In the European Union, the multiple interdependence of each sovereign state in the community had necessitated a minimum degree of homogeneity with regard to the legitimization and limits of state power. And this homogeneity requirement is expressed in Article 2 of the Treaty on European Union with democracy, rule of law, and human rights. These fundamental principles were expressly laid down in the Preamble of the European Convention on Human Rights (ECHR) in 1950.
Of course, it is impossible to simply project a common European Union denominator of principles onto East Asia. Rather, a doctrine of East Asian principles must localize the content of the EU. However, the EU’s concepts and insights have offered a systematic exposition of the most essential legal norms of a supranational organization’s legal order. Since the enactment of the ECHR, its values have channeled and rationalized political and social conflicts by stipulating controversial questions fundamentally and have limited arbitrary governmental decisions through transparency and coherence of the law.
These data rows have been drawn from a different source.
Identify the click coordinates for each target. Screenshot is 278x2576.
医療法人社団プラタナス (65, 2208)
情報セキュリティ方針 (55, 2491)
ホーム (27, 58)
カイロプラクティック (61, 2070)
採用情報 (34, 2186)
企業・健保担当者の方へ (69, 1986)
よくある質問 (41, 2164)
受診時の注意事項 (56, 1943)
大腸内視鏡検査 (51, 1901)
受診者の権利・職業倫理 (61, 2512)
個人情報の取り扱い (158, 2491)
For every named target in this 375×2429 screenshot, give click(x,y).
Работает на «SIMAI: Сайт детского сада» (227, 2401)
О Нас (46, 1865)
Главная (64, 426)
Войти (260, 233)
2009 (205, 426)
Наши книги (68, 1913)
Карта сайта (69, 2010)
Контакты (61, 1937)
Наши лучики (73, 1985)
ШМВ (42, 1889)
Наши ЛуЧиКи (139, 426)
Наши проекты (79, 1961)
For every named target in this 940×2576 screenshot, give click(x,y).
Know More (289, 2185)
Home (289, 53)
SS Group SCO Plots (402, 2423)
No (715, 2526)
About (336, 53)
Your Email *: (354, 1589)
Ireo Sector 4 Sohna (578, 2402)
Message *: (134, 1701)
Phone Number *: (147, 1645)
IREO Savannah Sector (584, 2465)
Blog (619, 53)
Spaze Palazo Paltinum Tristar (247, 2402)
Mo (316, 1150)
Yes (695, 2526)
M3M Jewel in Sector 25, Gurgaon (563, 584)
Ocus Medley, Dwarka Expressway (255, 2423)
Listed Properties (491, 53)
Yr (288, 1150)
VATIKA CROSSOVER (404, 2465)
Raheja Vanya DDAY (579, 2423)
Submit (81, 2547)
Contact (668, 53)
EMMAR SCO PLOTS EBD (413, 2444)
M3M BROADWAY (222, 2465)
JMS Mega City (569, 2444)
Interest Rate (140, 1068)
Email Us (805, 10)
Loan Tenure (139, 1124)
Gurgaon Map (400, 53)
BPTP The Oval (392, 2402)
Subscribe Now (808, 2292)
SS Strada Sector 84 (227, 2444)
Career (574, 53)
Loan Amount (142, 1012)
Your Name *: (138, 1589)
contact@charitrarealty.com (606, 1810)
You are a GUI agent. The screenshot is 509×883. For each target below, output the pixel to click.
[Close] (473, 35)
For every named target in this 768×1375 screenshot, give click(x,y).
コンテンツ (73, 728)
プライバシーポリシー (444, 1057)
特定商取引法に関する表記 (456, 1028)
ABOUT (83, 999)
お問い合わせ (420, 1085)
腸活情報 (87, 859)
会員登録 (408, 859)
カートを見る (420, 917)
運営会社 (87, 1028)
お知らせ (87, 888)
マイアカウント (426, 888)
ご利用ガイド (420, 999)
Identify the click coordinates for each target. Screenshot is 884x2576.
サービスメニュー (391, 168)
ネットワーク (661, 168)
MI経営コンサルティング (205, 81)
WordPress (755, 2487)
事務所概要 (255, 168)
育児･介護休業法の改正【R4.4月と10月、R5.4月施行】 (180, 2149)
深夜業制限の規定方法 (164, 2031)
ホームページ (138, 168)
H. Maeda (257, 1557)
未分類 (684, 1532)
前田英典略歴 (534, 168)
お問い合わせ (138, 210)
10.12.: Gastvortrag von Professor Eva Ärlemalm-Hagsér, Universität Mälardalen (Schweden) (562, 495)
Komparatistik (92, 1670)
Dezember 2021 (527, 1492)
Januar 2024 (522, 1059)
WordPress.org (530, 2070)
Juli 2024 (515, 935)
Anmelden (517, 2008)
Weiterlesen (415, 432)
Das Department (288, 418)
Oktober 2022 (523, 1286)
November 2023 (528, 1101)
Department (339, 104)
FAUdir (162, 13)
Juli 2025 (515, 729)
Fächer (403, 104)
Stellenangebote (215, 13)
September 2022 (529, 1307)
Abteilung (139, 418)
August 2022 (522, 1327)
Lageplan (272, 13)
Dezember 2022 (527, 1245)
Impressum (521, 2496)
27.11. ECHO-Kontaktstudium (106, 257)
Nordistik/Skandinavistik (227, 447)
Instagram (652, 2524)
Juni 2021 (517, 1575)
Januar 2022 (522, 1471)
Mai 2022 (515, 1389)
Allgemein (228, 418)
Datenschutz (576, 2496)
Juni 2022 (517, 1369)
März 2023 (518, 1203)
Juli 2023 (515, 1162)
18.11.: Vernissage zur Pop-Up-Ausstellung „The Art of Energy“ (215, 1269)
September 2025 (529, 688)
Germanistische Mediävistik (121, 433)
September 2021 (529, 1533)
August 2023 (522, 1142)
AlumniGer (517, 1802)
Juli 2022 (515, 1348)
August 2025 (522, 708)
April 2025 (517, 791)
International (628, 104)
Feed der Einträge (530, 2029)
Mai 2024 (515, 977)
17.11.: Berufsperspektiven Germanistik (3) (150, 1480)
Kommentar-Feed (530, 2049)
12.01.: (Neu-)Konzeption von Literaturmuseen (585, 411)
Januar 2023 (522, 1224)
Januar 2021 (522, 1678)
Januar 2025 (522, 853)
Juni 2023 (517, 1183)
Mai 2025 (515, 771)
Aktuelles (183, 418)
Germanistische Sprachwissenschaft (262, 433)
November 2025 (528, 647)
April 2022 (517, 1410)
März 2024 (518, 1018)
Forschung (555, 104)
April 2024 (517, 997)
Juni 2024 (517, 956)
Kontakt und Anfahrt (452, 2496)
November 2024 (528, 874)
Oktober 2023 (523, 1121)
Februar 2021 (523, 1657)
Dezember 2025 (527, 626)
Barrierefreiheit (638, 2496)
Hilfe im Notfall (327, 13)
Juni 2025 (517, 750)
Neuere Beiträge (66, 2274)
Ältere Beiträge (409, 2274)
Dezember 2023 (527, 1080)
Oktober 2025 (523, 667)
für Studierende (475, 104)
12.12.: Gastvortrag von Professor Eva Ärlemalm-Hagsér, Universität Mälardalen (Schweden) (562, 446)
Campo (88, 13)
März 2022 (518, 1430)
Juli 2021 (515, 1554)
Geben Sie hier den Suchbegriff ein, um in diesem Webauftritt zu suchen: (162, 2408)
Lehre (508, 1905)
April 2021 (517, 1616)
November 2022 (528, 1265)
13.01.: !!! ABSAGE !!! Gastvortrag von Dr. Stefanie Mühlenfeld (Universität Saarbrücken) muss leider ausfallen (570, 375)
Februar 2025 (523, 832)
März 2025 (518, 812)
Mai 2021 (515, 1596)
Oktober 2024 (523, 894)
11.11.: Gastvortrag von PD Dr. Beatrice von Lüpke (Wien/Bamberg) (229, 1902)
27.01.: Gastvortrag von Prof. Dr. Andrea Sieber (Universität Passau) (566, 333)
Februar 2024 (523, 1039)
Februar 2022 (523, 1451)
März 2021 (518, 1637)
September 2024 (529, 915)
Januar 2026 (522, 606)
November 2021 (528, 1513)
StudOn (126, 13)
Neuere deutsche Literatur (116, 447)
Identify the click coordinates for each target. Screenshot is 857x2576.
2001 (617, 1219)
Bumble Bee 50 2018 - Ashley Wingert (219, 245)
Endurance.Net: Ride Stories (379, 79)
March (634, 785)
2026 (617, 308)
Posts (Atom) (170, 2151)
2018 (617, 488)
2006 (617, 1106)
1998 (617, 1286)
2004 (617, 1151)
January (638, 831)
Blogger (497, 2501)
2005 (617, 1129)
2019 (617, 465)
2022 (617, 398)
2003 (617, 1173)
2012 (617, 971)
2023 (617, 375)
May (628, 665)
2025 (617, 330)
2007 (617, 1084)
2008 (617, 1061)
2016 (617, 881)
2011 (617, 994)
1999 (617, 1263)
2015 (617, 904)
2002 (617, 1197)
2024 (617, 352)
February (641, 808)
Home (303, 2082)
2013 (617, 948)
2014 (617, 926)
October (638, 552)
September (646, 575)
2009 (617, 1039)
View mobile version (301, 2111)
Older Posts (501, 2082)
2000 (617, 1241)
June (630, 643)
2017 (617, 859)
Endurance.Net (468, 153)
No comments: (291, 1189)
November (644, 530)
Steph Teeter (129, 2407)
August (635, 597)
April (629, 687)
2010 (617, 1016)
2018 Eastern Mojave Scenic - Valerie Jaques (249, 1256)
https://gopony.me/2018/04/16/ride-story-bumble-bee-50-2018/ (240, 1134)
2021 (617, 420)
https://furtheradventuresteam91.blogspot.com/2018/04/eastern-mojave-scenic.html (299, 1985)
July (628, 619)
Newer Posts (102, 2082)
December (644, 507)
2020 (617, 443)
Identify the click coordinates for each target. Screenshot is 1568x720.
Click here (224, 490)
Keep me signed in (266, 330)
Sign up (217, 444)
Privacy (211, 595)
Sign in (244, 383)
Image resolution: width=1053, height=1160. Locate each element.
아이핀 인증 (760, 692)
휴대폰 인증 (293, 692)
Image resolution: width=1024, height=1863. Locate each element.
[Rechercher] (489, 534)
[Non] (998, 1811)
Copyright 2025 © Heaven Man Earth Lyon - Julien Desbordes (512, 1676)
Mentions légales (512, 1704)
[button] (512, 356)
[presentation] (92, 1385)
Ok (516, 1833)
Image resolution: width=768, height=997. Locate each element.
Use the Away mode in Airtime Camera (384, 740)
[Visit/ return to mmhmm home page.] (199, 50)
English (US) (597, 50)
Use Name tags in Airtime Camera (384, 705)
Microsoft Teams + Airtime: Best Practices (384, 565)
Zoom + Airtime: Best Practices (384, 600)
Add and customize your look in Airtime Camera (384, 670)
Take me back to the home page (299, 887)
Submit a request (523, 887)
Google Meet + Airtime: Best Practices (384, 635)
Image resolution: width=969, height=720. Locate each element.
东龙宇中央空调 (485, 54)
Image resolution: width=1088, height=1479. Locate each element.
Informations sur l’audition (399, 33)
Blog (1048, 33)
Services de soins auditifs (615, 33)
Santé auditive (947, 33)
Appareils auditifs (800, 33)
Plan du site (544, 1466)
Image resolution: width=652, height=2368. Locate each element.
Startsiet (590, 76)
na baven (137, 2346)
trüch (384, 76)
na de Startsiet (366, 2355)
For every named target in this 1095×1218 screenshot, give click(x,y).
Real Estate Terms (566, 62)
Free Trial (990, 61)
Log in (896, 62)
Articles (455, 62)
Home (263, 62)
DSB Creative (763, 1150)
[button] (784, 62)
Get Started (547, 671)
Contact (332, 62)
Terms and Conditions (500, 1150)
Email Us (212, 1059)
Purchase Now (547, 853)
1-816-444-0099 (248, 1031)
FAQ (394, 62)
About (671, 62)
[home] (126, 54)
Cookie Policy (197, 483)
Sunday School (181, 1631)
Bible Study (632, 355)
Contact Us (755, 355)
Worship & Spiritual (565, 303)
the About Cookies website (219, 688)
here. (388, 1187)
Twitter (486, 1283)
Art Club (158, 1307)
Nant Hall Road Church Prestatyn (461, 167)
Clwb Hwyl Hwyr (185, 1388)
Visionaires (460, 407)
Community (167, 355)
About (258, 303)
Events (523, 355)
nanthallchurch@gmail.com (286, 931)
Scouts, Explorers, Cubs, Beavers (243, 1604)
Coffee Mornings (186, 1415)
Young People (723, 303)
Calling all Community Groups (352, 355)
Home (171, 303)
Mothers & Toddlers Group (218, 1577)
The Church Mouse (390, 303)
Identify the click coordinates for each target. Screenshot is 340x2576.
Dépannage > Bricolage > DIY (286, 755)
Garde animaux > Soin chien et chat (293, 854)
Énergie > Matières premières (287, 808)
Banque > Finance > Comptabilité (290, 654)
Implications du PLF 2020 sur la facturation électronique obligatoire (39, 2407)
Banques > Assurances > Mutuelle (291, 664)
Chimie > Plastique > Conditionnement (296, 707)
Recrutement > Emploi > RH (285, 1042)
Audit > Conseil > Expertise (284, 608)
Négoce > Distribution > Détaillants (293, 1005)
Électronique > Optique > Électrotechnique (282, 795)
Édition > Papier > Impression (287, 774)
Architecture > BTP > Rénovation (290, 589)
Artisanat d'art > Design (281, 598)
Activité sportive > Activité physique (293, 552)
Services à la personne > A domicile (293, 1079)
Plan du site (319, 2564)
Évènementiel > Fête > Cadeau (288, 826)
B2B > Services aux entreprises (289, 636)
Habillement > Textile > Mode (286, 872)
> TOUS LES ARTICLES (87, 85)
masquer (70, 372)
Its research, therefore, can lend primary methods to make an understanding of the whole legal system possible as an ‘organic whole’ and to develop a form of ‘community-building’ with East Asian identification.
Focusing on the judicial sphere, this paper first analyzes the European doctrine of integration principles and second, highlights its applicability to East Asia, according to both aspects of East Asian integration theories between classic Eurocentric frameworks and models of new regionalism theory.
Francis M. Cao: Never Again: dystopian temporality as the normative condition of Transnational Asia
Asia is the only region in the world that does not have a human rights court or commission that cover the region as a whole. Previous literature has pointed out that transnational Asia has been shaped in the absence of an overarching principle, such as human rights regime, which governs its formation and constitution. However, the introduction of temporality into constitutional studies indicates otherwise. Against the background, “temporality turn“ emphasizes the processual feature that conditions the emergence of transnational ordering in which production regimes thrive. Looking at the temporal formation of transnational Asia, this paper addresses the normative aspect of temporal formation that formulates societal constitutionalism operating beyond state. In Asian context, dystopian temporality is represented by the symbols, discourses and procedures that references the narrative of modern Asian history that is preoccupied with warfare, turmoil and underdevelopment. By thematizing the temporality with „never again”, the representation offers a transnational account of Asia that isolates the drive for economic prosperity from those nationalist narratives that at times dominates political and cultural spheres. The paper argues that the dystopian temporality potentialize a normative framework for an integrated Asia by conditioning the making of transnational order.